» **EXERCISE GOAL**
Give again the lines from the line with "Open the Windows Start menu button" to the last line of the records, exactly and in full. Do not carry over any pictures.

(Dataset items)

####################

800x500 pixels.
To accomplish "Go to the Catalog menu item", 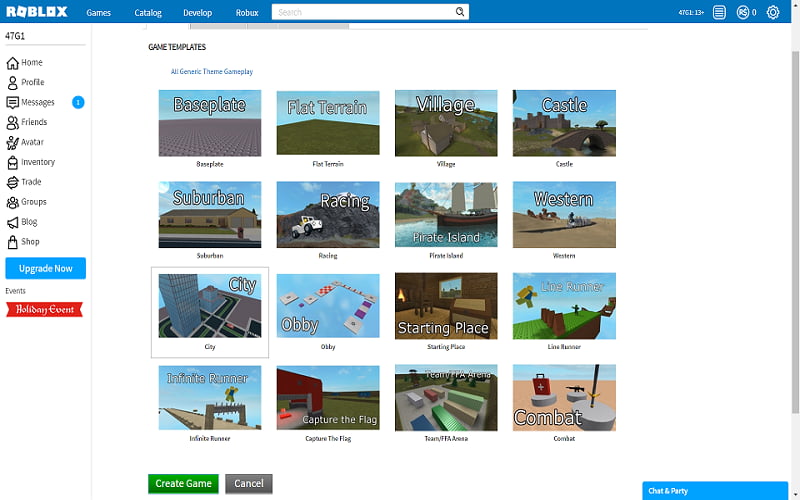I will pos(148,13).
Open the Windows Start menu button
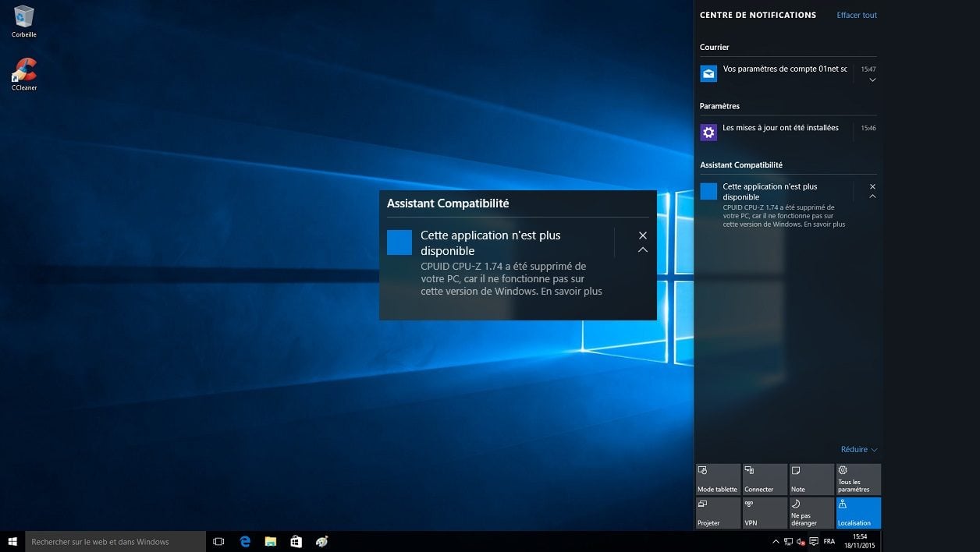The height and width of the screenshot is (552, 980). click(x=12, y=541)

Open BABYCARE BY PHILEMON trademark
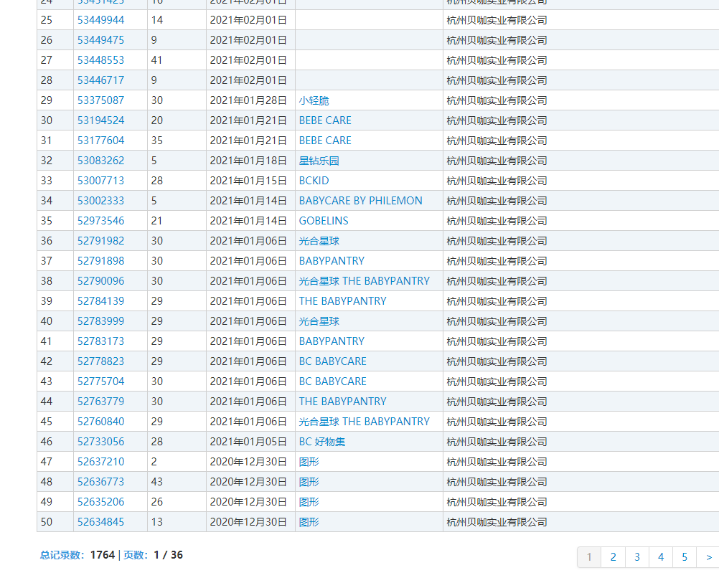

####################

» **SOLUTION TO THE EXERCISE**
Open the Windows Start menu button
The height and width of the screenshot is (552, 980). click(x=12, y=541)

Open BABYCARE BY PHILEMON trademark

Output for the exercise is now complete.